— begin —

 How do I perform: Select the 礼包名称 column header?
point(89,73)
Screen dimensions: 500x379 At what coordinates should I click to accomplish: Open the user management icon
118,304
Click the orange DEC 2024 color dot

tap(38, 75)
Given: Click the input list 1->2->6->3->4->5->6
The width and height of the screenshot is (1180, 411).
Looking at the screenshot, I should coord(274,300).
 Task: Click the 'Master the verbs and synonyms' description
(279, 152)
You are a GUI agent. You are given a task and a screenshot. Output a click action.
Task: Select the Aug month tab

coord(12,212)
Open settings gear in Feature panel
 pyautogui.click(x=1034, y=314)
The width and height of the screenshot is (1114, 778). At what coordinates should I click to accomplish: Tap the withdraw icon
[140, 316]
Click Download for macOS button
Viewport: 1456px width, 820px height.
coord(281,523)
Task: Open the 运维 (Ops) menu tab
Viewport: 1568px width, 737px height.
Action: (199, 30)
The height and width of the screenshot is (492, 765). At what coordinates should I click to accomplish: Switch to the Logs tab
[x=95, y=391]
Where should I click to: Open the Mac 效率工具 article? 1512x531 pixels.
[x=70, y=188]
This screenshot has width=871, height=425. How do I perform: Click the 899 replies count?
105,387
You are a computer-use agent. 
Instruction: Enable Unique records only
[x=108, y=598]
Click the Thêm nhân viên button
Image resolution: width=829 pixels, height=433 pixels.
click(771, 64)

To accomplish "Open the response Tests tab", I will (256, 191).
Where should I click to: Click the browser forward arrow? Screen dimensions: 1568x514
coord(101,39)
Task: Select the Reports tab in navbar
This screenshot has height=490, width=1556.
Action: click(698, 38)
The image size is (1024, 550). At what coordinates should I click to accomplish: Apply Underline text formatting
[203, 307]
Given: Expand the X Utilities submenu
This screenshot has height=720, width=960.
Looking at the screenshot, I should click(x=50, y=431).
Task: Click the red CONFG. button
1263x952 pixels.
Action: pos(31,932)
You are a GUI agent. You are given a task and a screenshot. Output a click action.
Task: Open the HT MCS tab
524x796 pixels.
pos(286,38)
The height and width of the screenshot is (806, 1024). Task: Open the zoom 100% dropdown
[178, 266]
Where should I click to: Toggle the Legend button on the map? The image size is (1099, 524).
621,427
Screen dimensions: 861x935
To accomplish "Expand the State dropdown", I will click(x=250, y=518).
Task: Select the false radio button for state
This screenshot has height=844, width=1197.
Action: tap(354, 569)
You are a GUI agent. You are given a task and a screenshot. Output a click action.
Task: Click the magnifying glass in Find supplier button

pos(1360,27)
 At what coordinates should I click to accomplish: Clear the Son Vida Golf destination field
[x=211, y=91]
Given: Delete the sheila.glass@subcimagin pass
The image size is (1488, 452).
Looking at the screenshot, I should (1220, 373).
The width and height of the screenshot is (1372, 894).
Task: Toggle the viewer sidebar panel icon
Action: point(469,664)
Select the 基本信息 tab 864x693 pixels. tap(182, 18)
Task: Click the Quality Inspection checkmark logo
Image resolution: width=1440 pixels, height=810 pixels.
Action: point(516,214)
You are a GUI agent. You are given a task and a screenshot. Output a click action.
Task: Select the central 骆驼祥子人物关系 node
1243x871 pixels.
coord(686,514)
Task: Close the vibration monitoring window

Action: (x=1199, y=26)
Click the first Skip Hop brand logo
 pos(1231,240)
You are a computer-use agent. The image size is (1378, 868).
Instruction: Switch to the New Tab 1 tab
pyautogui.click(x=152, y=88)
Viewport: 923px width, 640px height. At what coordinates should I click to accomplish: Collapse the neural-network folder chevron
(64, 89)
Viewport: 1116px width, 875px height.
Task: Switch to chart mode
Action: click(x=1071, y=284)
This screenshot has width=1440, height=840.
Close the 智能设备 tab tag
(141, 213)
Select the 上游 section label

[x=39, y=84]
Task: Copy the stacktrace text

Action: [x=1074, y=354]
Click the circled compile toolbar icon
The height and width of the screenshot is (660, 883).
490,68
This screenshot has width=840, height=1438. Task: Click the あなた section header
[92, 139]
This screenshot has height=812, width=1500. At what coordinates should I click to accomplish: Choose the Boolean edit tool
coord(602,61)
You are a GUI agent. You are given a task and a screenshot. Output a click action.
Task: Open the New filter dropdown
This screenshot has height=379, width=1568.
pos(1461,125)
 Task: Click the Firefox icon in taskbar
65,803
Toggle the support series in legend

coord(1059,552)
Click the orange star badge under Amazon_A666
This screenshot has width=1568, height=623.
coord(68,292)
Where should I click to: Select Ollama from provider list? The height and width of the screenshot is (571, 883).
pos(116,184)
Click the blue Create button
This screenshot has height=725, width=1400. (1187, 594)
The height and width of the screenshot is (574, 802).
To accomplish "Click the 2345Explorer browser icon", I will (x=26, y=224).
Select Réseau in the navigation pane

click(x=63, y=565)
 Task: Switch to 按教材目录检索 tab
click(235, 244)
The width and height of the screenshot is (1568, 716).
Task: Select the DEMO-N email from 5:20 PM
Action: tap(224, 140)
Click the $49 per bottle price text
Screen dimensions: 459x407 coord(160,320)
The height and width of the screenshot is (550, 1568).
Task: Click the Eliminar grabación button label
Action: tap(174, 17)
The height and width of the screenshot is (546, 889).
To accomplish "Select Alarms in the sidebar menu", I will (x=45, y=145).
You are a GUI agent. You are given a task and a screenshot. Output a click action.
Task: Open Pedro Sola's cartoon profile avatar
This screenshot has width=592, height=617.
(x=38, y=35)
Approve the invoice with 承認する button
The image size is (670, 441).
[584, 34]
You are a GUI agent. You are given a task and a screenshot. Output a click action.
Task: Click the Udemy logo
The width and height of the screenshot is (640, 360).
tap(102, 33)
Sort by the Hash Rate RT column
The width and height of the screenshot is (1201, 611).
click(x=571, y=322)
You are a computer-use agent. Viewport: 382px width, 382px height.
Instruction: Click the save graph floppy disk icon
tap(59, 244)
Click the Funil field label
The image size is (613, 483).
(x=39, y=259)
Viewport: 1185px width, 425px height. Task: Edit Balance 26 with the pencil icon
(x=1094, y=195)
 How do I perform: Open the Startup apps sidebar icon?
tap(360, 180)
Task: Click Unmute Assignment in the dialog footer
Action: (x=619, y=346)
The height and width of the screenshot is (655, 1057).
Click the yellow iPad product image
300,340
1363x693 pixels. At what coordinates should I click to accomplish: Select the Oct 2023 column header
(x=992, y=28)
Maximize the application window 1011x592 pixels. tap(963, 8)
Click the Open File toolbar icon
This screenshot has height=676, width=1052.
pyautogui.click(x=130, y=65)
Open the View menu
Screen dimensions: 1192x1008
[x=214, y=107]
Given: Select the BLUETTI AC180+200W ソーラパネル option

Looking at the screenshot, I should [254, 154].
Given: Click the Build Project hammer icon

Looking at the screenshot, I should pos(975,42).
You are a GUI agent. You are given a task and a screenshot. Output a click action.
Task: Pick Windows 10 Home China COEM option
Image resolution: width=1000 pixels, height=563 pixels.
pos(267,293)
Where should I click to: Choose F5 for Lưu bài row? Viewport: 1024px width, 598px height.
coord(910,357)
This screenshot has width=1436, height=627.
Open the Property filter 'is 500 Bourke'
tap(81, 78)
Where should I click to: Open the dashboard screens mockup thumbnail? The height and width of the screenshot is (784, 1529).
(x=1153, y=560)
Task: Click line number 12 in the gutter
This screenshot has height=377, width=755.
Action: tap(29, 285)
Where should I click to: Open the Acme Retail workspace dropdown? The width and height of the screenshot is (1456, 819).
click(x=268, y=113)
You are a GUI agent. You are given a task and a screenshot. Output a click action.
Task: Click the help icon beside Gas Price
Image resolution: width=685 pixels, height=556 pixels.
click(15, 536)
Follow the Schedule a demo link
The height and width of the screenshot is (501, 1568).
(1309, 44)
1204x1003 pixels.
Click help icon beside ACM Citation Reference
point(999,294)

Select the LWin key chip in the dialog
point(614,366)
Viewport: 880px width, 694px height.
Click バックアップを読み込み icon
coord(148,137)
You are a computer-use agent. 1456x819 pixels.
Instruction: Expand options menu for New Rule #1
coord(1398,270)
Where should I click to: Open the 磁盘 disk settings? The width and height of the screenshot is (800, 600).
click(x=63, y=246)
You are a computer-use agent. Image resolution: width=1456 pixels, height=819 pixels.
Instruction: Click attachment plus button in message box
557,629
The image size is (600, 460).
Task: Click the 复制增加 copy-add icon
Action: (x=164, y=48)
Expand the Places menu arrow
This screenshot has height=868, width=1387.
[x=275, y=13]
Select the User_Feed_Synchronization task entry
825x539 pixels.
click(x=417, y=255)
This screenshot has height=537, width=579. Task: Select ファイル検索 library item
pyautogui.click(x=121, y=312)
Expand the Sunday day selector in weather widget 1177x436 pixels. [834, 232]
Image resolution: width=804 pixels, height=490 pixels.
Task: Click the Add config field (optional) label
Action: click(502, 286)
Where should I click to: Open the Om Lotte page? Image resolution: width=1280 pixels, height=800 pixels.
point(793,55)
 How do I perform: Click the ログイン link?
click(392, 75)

— end —

EXERCISE DIRECTIONS:
Write out the records again from the line with "You are a computer-use agent. 1456x819" through the end of the records, swapping every "Instruction" for "Command" and leaving everything else unchanged.

EXERCISE RESPONSE:
You are a computer-use agent. 1456x819 pixels.
Command: Expand options menu for New Rule #1
coord(1398,270)
Where should I click to: Open the 磁盘 disk settings? The width and height of the screenshot is (800, 600).
click(x=63, y=246)
You are a computer-use agent. Image resolution: width=1456 pixels, height=819 pixels.
Command: Click attachment plus button in message box
557,629
The image size is (600, 460).
Task: Click the 复制增加 copy-add icon
Action: (x=164, y=48)
Expand the Places menu arrow
This screenshot has height=868, width=1387.
[x=275, y=13]
Select the User_Feed_Synchronization task entry
825x539 pixels.
click(x=417, y=255)
This screenshot has height=537, width=579. Task: Select ファイル検索 library item
pyautogui.click(x=121, y=312)
Expand the Sunday day selector in weather widget 1177x436 pixels. [834, 232]
Image resolution: width=804 pixels, height=490 pixels.
Task: Click the Add config field (optional) label
Action: click(502, 286)
Where should I click to: Open the Om Lotte page? Image resolution: width=1280 pixels, height=800 pixels.
point(793,55)
 How do I perform: Click the ログイン link?
click(392, 75)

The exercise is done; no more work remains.